## The input
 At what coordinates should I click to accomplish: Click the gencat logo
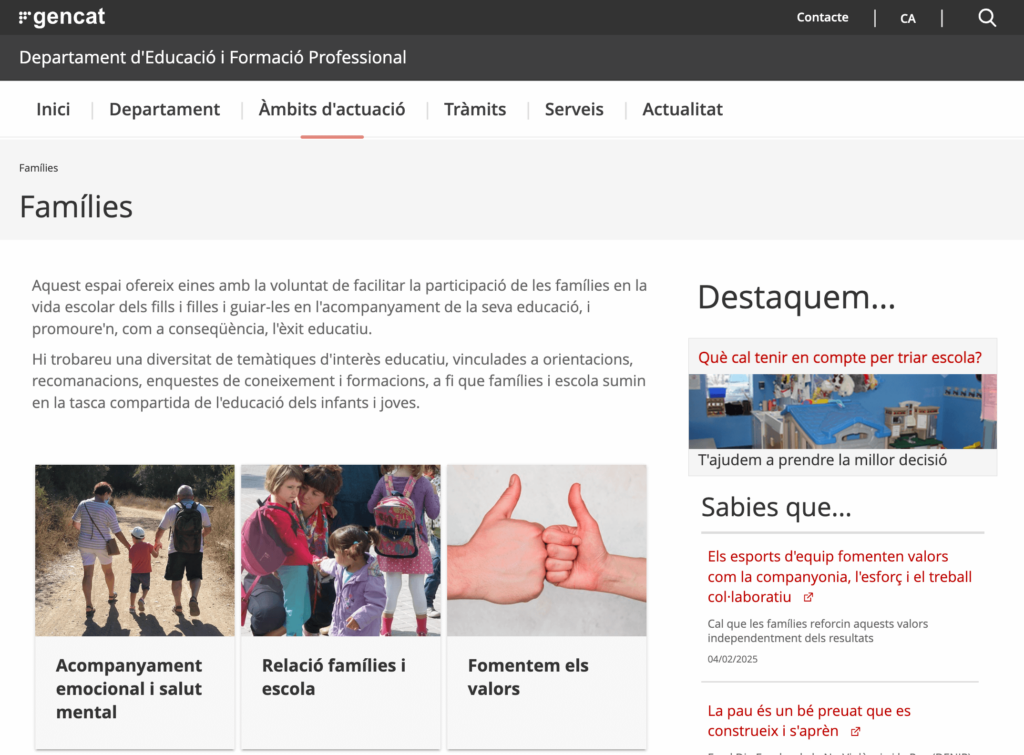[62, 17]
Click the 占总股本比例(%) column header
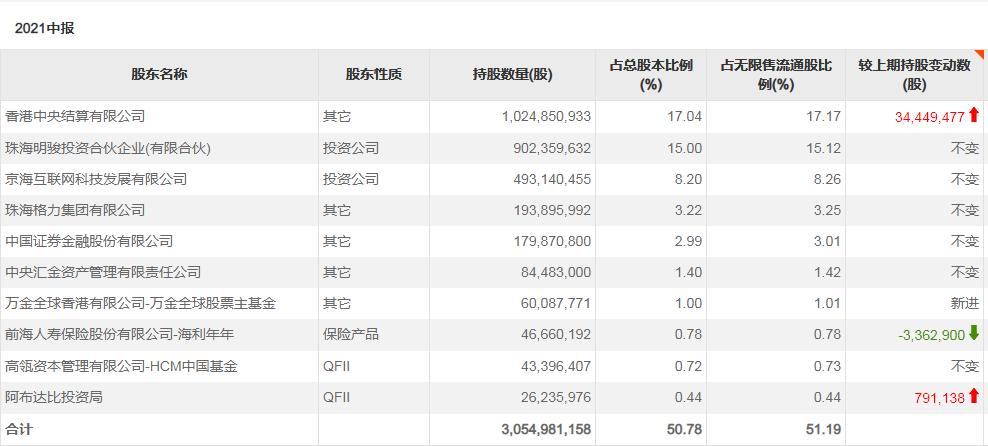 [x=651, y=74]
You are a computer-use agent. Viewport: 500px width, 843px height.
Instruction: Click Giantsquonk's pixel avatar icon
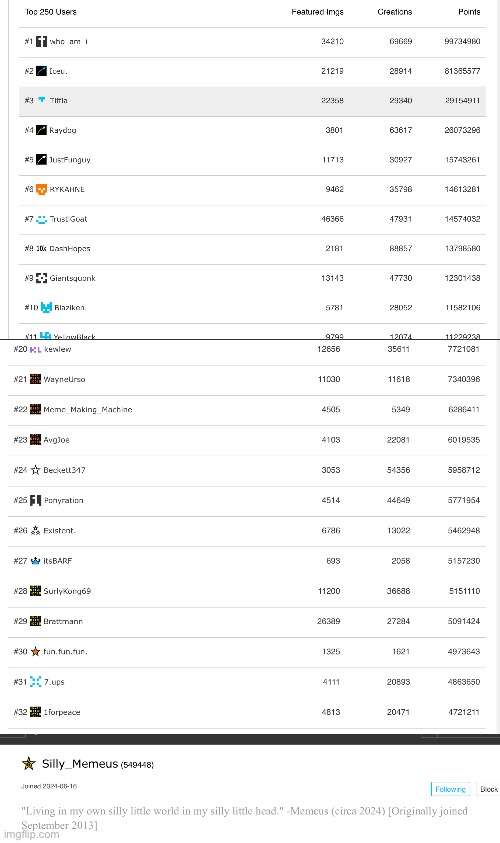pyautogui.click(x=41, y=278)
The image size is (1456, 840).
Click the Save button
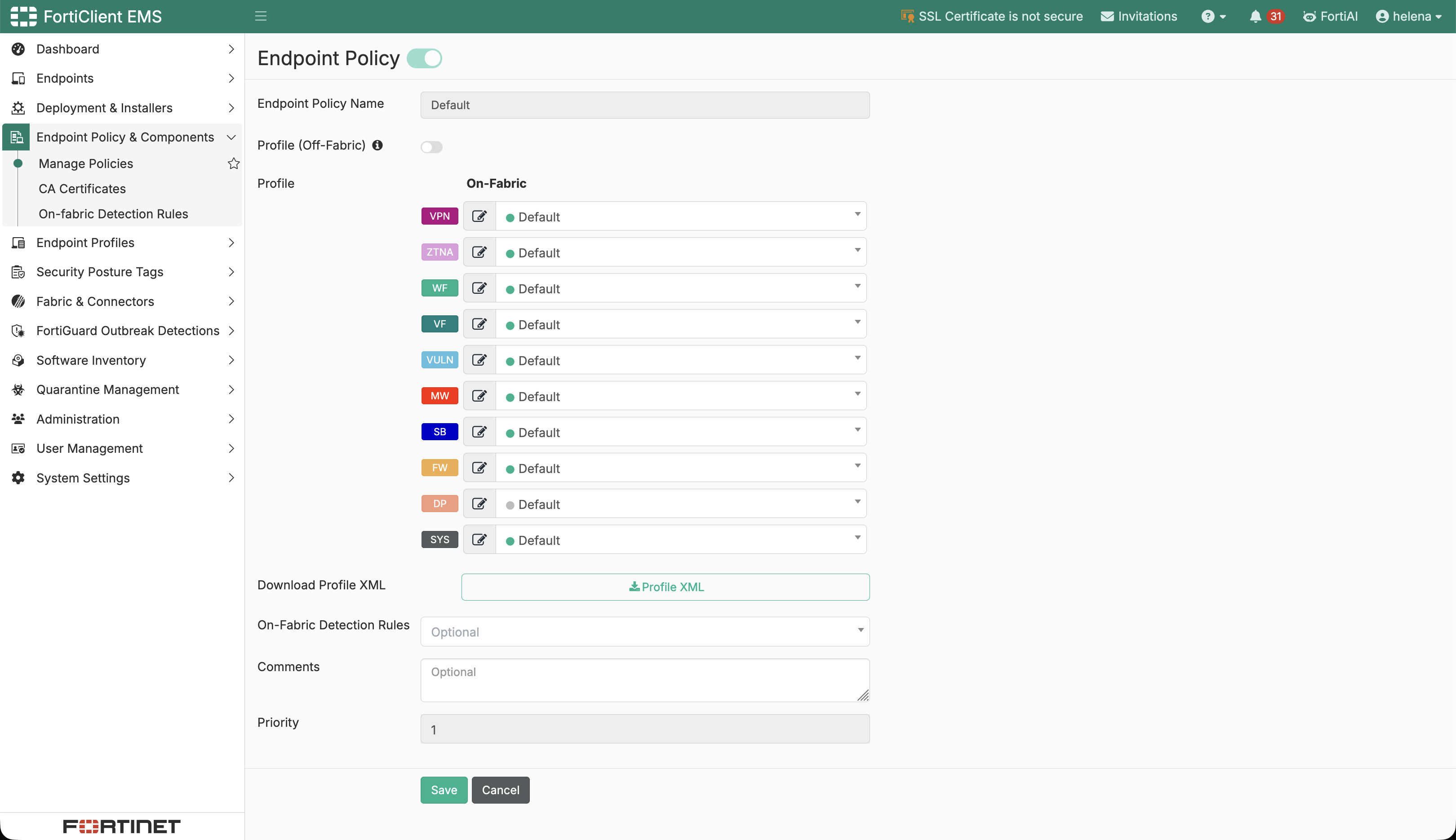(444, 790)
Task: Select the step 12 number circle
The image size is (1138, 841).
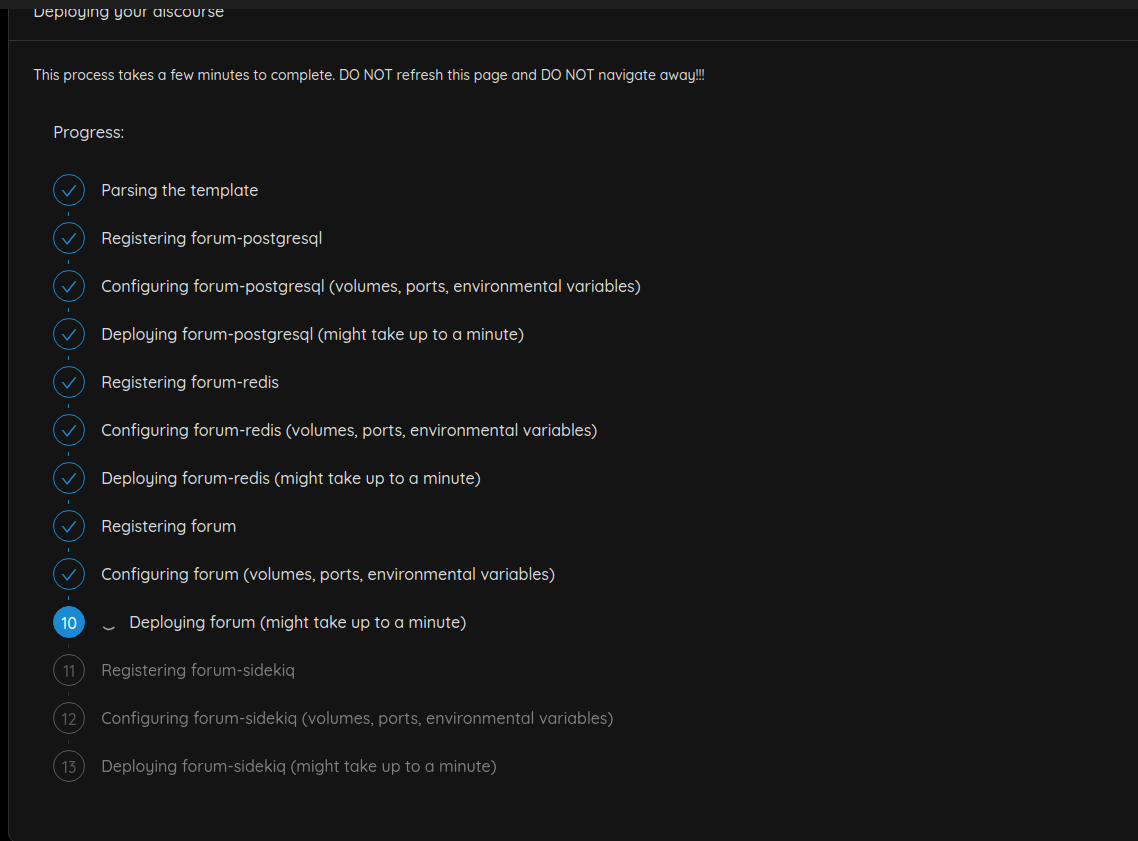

## What you will do
Drop the pictures and set down the data above exactly.

## Result of this task
 At what coordinates should I click to accomplish: Click the gencat logo
[62, 17]
Click the 占总股本比例(%) column header
 [x=651, y=74]
You are a computer-use agent. Viewport: 500px width, 843px height.
Instruction: Click Giantsquonk's pixel avatar icon
pyautogui.click(x=41, y=278)
The image size is (1456, 840).
Click the Save button
(444, 790)
Task: Select the step 12 number circle
The image size is (1138, 841).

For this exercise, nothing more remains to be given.